■ **WHAT YOU HAVE TO DO**
Return every one of the items below word for word, keeping each line as it appears.

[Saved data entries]
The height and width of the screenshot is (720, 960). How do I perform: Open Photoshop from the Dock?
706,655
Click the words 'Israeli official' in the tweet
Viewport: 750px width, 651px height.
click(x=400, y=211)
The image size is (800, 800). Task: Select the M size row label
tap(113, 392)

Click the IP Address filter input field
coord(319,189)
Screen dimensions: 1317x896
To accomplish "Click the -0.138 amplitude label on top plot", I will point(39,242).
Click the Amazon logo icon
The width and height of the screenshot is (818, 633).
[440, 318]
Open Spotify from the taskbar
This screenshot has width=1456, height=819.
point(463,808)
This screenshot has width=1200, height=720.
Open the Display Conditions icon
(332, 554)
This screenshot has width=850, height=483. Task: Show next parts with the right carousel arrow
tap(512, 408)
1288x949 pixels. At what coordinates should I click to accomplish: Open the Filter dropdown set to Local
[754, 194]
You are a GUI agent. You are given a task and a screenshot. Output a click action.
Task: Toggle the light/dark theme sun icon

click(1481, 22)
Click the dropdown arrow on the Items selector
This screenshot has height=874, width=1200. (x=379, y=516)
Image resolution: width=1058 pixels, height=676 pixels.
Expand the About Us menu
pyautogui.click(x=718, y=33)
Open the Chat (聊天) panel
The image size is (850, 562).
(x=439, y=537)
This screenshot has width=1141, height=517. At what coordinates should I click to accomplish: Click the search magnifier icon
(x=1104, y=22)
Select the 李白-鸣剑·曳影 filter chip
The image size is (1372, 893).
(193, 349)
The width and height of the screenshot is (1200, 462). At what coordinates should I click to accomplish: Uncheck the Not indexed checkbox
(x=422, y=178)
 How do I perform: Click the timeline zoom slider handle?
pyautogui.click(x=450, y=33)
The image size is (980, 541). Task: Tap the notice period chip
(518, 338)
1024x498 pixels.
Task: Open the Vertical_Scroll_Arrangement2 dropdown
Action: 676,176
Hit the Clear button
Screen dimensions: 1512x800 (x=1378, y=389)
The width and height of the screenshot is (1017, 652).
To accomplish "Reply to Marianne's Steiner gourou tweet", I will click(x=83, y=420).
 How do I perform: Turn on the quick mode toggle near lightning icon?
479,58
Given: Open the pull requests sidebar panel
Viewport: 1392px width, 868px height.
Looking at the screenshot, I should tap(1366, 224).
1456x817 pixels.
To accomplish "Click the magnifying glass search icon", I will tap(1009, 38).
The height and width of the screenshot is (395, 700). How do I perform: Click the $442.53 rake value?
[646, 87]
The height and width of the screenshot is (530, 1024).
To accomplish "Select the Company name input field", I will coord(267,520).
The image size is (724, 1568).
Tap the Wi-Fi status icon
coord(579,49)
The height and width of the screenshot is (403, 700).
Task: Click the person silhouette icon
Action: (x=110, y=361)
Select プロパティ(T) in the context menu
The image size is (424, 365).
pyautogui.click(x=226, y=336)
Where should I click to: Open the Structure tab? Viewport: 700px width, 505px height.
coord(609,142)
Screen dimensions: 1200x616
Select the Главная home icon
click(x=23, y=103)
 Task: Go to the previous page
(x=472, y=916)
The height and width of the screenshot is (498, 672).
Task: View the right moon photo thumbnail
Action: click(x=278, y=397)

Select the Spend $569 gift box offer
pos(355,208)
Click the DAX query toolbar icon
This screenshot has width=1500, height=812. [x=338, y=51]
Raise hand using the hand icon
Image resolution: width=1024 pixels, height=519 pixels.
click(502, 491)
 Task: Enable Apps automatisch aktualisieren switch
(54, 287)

■ **TASK RESPONSE**
The height and width of the screenshot is (720, 960). How do I perform: Open Photoshop from the Dock?
706,655
Click the words 'Israeli official' in the tweet
Viewport: 750px width, 651px height.
click(x=400, y=211)
The image size is (800, 800). Task: Select the M size row label
tap(113, 392)

Click the IP Address filter input field
coord(319,189)
Screen dimensions: 1317x896
To accomplish "Click the -0.138 amplitude label on top plot", I will point(39,242).
Click the Amazon logo icon
The width and height of the screenshot is (818, 633).
[440, 318]
Open Spotify from the taskbar
This screenshot has width=1456, height=819.
point(463,808)
This screenshot has width=1200, height=720.
Open the Display Conditions icon
(332, 554)
This screenshot has width=850, height=483. Task: Show next parts with the right carousel arrow
tap(512, 408)
1288x949 pixels. At what coordinates should I click to accomplish: Open the Filter dropdown set to Local
[754, 194]
You are a GUI agent. You are given a task and a screenshot. Output a click action.
Task: Toggle the light/dark theme sun icon

click(1481, 22)
Click the dropdown arrow on the Items selector
This screenshot has height=874, width=1200. (x=379, y=516)
Image resolution: width=1058 pixels, height=676 pixels.
Expand the About Us menu
pyautogui.click(x=718, y=33)
Open the Chat (聊天) panel
The image size is (850, 562).
(x=439, y=537)
This screenshot has width=1141, height=517. At what coordinates should I click to accomplish: Click the search magnifier icon
(x=1104, y=22)
Select the 李白-鸣剑·曳影 filter chip
The image size is (1372, 893).
(193, 349)
The width and height of the screenshot is (1200, 462). At what coordinates should I click to accomplish: Uncheck the Not indexed checkbox
(x=422, y=178)
 How do I perform: Click the timeline zoom slider handle?
pyautogui.click(x=450, y=33)
The image size is (980, 541). Task: Tap the notice period chip
(518, 338)
1024x498 pixels.
Task: Open the Vertical_Scroll_Arrangement2 dropdown
Action: 676,176
Hit the Clear button
Screen dimensions: 1512x800 (x=1378, y=389)
The width and height of the screenshot is (1017, 652).
To accomplish "Reply to Marianne's Steiner gourou tweet", I will click(x=83, y=420).
 How do I perform: Turn on the quick mode toggle near lightning icon?
479,58
Given: Open the pull requests sidebar panel
Viewport: 1392px width, 868px height.
Looking at the screenshot, I should tap(1366, 224).
1456x817 pixels.
To accomplish "Click the magnifying glass search icon", I will tap(1009, 38).
The height and width of the screenshot is (395, 700). How do I perform: Click the $442.53 rake value?
[646, 87]
The height and width of the screenshot is (530, 1024).
To accomplish "Select the Company name input field", I will coord(267,520).
The image size is (724, 1568).
Tap the Wi-Fi status icon
coord(579,49)
The height and width of the screenshot is (403, 700).
Task: Click the person silhouette icon
Action: (x=110, y=361)
Select プロパティ(T) in the context menu
The image size is (424, 365).
pyautogui.click(x=226, y=336)
Where should I click to: Open the Structure tab? Viewport: 700px width, 505px height.
coord(609,142)
Screen dimensions: 1200x616
Select the Главная home icon
click(x=23, y=103)
 Task: Go to the previous page
(x=472, y=916)
The height and width of the screenshot is (498, 672).
Task: View the right moon photo thumbnail
Action: click(x=278, y=397)

Select the Spend $569 gift box offer
pos(355,208)
Click the DAX query toolbar icon
This screenshot has width=1500, height=812. [x=338, y=51]
Raise hand using the hand icon
Image resolution: width=1024 pixels, height=519 pixels.
click(502, 491)
 Task: Enable Apps automatisch aktualisieren switch
(54, 287)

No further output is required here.